_EXERCISE PROMPT:_ Copy every line of the data that includes the string "Expand".

Data excerpts
□ □ □ □ □
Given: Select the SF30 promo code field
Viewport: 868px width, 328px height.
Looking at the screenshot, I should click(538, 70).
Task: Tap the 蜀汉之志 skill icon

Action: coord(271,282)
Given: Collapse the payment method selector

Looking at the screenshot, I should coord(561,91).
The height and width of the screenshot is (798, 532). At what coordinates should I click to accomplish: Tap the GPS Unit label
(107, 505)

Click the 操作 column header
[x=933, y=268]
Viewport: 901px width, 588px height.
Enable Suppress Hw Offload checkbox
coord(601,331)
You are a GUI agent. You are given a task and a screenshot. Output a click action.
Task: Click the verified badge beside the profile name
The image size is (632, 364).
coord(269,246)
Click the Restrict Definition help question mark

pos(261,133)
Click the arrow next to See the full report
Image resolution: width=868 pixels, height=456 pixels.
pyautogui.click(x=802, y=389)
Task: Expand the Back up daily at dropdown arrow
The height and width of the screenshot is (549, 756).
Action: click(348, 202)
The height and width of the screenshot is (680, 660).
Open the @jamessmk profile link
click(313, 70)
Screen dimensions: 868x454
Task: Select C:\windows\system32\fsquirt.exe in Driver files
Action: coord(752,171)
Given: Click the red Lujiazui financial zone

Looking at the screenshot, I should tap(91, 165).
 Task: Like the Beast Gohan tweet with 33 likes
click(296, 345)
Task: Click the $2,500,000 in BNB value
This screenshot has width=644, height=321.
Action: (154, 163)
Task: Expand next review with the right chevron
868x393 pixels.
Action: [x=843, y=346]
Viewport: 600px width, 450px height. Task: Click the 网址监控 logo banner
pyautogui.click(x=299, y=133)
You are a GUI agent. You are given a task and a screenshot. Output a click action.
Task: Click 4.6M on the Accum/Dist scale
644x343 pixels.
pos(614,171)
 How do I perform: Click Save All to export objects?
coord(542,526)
□ □ □ □ □
_EXERCISE RESPONSE:_
Task: Expand the Back up daily at dropdown arrow
Task: Expand next review with the right chevron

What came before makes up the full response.